Kits of the Present Invention[0112]
Also provided by the present invention are kits for use in practicing the subject methods. Certain kits of the present invention include at least one subject device of the present invention, as described above. Certain other kits include a plurality of subject devices having various shapes and sizes to accommodate varying vessel sizes or tissue contact surface areas. The subject kits may further include one or more subject systems for delivering and implanting the subject devices as well as accessory materials, such as a bio-adhesive, and/or other instrumentation for performing the subject methods. In certain embodiments, the kits further include one or more types of stimulants and stimulant delivery devices.[0113]
The kits may further include instructions for using the subject devices and performing the subject methods. The instructions may be printed on a substrate, such as paper or plastic, etc. As such, the instructions may be present in the kits as a package insert, in the labeling of the container of the kit or components thereof (i.e., associated with the packaging or sub-packaging) etc.
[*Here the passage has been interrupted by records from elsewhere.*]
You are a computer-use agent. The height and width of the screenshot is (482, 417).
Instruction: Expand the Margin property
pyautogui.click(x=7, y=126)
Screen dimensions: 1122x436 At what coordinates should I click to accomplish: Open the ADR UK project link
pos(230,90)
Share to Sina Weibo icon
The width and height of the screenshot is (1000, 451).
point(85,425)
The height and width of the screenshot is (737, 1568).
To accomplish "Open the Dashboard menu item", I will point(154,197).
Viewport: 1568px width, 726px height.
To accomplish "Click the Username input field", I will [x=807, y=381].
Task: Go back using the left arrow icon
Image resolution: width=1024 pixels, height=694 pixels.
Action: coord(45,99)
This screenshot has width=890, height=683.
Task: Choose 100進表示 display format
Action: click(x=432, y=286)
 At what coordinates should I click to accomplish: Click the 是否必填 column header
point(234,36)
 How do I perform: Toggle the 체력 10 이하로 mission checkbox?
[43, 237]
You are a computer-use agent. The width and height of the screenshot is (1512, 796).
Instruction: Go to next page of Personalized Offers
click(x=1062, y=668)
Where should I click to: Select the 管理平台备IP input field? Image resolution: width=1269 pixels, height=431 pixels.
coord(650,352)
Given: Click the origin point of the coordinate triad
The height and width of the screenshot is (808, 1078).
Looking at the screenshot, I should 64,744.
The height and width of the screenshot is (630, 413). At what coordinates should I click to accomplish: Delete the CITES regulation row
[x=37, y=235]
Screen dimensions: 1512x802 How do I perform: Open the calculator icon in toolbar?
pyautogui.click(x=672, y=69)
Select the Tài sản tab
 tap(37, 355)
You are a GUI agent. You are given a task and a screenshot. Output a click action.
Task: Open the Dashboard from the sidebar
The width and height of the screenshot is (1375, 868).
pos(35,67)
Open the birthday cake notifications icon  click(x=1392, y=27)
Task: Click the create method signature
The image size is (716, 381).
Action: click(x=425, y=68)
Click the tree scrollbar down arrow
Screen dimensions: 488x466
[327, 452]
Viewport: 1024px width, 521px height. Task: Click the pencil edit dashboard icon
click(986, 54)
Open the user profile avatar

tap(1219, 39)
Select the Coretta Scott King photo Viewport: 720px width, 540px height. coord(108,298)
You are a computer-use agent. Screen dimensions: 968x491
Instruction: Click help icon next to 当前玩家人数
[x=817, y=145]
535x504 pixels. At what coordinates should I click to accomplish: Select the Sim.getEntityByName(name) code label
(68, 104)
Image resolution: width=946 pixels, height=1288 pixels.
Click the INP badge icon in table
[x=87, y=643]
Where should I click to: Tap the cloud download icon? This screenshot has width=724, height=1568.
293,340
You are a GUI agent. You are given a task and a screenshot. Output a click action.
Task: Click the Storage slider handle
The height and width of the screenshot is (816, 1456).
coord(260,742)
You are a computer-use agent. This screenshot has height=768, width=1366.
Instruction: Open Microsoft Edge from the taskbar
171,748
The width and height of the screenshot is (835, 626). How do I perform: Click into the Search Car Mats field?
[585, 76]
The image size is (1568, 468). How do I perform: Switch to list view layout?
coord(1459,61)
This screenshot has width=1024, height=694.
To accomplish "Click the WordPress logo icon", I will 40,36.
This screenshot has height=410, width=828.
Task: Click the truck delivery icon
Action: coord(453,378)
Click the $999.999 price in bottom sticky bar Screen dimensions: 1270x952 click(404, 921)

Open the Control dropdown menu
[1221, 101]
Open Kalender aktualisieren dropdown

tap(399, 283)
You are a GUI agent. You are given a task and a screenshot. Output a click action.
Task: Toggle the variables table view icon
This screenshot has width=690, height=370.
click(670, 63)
In other embodiments, the instructions are present as an electronic storage data file present on a suitable computer readable storage medium, e.g., CD-ROM, diskette, etc.[0114]
It is evident from the above description that the features of the subject methods, devices, systems and kits overcome many of the disadvantages of prior art techniques for forming anastomotic connections between tissue structures. The present invention also provides certain advantages including, but not limited to, the elimination of sutures, staples and other conventional anastomotic devices for creating connections between vessels in the body, the reduction in the amount of skill, precision and accuracy required on behalf of a physician to form connections between vessels, the ability to form such connections between small vessels and tissue structures through minimally invasive incisions and on a beating heart. As such, the subject invention represents a significant contribution to the field of anastomosis and, more generally, to the field of forming connections between tissue structures.[0115]
The subject invention is shown and described herein in what is considered to be the most practical, and preferred embodiments. It is recognized, however, that departures may be made there from, which are within the scope of the invention, and that obvious modifications will occur to one skilled in the art upon reading this disclosure.[0116]
The specific devices and methods disclosed are considered to be illustrative and not restrictive. Modifications that come within the meaning and range of equivalents of the disclosed concepts, such as those that would readily occur to one skilled in the relevant art, are intended to be included within the scope of the appended claims.[0117]